= Extract to read =
____
Of course, the image labels need to match the actual file names of your kernels, and this example assumes you use lilo as your boot manager.

Also, depending on what you are trying to accomplish, enabling HIGHMEM may actually slow your system down whenever it access RAM above 1GB. This is because HIGHMEM causes the kernel to do virtual to physical mapping to see the higher addresses. You might think of it as a good example of why doing things in hardware is much faster than software.

Let us know if you get the HIGHMEM working. I'd like to build and be able to choose at boot time a kernel that can see the extra RAM on my system. I might name it /boot/bzVideoEdit or something.   :Smile: 

----------

## dberkholz

I have an Athlon 2000+ MP dual system with 1 GB Corsair ECC, and HIGHMEM also does not work for me with gentoo-sources, so I'm stuck with 844MB (or whatever) until I can make it happen. In fact I filed a bug on it. Please feel free to add on to that bug. https://bugs.gentoo.org/show_bug.cgi?id=21742

----------

## jean-michel

Thanks to everyone who lent a hand on this.

SOLUTION: I upgraded my processors (to dual 2800+ MPs) and my motherboard (dumping the iWill board for a Tyan S2466N-4M) after noticing that 1.5 GB of the exact same memory worked just fine with their 2600+ MPs and the aforementioned motherboard.  I suspect the issue may have been tied in some way to the 2400+ MP chips, but am not certain.

 :Question:  I do not know the exact cause, but it wasn't memory sticks (I tested with numerous different memory sticks, of different makes and models including a number of Corsair, always with the same problem).  It may have been the motherboard (although I had similiar problems with an earlier rev of the Tyan board mentioned above, even with a current flashed bios).  The common denominator however was 2400+ MPs, so I'm wondering if there wasn't a peculiar chip limitation, or combination of the above.  In any event, the new motherboard and chips were the ticket ... the exact same memory now works perfectly in all 4 DIMM slots, for a total of 2GB.  Go figure.

Some notes on software:

 :Arrow:  booting into a kernel without HIMEM support worked just fine (once I got the memory working, no more kernel ooopses of any kind), but memory was limited to 900MB or so.   

 :Arrow:  I stress tested this by compiling a new kernel with HIMEM support (4GB, 3.5GB user ... anyone know of a good doc on what the tradeoffs are for 3.5GB v. 3 GB user?), and emerging all of the dependent stuff (lm-sensors, xfree-drm, iptables, alsa-driver, etc.) with complete success (and jaw-dropping speed despite the memory limitation  :Smile: ).   So a lowmem kernel SHOULD work even on a machine with more than 1GB of RAM, it merely denies you access to the higher memory.
____
= Extracted records =
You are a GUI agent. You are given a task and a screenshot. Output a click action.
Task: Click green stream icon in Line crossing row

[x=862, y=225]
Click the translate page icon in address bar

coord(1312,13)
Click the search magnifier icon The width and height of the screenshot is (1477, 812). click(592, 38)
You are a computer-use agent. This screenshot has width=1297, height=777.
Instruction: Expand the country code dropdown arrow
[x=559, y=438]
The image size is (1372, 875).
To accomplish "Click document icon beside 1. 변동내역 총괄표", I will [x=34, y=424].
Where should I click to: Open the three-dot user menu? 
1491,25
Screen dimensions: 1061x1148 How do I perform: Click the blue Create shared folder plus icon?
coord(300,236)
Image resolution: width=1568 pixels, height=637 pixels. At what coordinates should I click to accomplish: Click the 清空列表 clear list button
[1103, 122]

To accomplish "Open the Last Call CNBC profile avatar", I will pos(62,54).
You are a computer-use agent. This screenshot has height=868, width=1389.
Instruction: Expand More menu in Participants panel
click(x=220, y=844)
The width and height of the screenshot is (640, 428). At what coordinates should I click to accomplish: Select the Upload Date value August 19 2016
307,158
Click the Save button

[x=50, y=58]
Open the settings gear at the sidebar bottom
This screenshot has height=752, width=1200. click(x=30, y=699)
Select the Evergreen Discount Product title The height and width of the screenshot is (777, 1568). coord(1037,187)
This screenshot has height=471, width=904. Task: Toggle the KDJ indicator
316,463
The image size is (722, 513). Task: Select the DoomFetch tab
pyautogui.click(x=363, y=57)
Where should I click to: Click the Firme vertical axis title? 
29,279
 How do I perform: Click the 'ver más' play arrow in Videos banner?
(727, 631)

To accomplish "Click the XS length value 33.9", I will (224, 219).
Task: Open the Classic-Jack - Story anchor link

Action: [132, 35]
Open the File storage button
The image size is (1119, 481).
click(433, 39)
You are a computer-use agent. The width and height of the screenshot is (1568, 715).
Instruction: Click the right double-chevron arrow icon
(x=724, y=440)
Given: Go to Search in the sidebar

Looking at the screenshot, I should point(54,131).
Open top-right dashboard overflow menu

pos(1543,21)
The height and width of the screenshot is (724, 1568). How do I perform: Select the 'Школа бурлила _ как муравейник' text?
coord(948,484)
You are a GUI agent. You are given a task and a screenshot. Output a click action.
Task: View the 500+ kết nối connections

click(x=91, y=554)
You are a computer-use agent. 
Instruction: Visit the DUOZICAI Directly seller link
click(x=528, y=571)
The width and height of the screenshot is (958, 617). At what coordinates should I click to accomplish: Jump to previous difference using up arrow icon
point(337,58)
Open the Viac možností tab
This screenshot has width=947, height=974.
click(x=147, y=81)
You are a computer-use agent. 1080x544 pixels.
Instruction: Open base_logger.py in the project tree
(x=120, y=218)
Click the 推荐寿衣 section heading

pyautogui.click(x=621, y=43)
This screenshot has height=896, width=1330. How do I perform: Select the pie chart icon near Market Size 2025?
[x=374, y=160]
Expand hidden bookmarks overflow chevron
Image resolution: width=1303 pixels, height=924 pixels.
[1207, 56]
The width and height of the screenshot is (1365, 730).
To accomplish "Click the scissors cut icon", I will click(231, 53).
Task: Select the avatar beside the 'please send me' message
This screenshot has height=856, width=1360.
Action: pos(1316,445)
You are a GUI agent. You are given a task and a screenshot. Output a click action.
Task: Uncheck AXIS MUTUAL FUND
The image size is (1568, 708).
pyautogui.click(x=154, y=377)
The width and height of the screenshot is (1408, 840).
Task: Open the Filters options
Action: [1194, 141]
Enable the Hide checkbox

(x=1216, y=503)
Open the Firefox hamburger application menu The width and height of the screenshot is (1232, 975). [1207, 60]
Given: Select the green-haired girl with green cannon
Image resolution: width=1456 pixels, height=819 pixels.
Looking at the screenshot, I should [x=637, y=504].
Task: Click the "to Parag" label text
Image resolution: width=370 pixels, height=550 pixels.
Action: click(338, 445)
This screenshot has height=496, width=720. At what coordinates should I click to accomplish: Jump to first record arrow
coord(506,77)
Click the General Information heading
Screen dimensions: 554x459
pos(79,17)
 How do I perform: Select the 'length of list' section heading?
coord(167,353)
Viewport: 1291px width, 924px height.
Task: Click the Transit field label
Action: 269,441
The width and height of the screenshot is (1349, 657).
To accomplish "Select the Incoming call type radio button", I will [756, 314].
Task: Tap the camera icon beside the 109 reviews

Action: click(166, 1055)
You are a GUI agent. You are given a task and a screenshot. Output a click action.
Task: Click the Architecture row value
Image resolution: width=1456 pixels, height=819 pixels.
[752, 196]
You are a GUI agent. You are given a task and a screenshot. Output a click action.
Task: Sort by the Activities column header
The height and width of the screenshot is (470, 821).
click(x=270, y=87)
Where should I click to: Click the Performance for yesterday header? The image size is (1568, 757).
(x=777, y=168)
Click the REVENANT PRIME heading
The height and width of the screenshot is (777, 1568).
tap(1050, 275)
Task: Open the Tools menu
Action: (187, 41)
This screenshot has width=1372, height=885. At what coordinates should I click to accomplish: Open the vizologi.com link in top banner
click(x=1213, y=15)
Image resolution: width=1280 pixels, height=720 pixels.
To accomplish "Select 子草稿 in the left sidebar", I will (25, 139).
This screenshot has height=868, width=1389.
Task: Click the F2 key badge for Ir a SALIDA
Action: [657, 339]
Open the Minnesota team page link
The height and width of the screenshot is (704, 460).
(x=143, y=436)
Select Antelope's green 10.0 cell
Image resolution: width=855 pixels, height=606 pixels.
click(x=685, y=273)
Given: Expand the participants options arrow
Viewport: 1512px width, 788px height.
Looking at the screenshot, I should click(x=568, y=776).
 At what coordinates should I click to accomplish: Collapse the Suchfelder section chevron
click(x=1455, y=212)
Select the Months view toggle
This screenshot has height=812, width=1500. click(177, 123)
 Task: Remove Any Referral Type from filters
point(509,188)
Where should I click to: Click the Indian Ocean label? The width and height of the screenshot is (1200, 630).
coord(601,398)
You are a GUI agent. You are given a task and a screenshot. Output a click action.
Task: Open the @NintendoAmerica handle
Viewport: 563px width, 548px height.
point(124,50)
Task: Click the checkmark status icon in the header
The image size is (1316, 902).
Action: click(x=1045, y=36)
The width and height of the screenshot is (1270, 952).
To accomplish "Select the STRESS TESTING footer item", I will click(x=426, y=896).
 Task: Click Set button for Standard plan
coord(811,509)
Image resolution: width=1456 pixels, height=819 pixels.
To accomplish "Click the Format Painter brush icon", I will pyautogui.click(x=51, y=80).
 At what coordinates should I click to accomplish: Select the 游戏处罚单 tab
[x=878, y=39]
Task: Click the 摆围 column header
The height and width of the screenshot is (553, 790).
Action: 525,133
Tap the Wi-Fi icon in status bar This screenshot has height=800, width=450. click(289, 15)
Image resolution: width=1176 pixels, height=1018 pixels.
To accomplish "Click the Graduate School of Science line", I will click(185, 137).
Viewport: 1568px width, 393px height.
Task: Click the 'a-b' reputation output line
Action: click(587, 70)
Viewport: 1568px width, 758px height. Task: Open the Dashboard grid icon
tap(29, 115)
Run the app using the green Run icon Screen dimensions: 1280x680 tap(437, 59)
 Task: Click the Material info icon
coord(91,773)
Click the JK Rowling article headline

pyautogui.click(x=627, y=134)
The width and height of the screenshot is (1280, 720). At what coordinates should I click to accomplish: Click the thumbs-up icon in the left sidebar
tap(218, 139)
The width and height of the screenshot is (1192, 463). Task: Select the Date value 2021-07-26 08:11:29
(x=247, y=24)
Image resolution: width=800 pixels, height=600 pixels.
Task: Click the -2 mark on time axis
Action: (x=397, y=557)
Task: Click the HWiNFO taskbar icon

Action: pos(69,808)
____
= To do =
a. Transcribe the stretch of the HIGHMEM forum thread from "Of course, the" through "faster than software.".
b. In the HIGHMEM forum thread, what motherboard did jean-michel replace the iWill board with?

= Expected outputs =
a.
Of course, the image labels need to match the actual file names of your kernels, and this example assumes you use lilo as your boot manager.

Also, depending on what you are trying to accomplish, enabling HIGHMEM may actually slow your system down whenever it access RAM above 1GB. This is because HIGHMEM causes the kernel to do virtual to physical mapping to see the higher addresses. You might think of it as a good example of why doing things in hardware is much faster than software.

b. A Tyan S2466N-4M.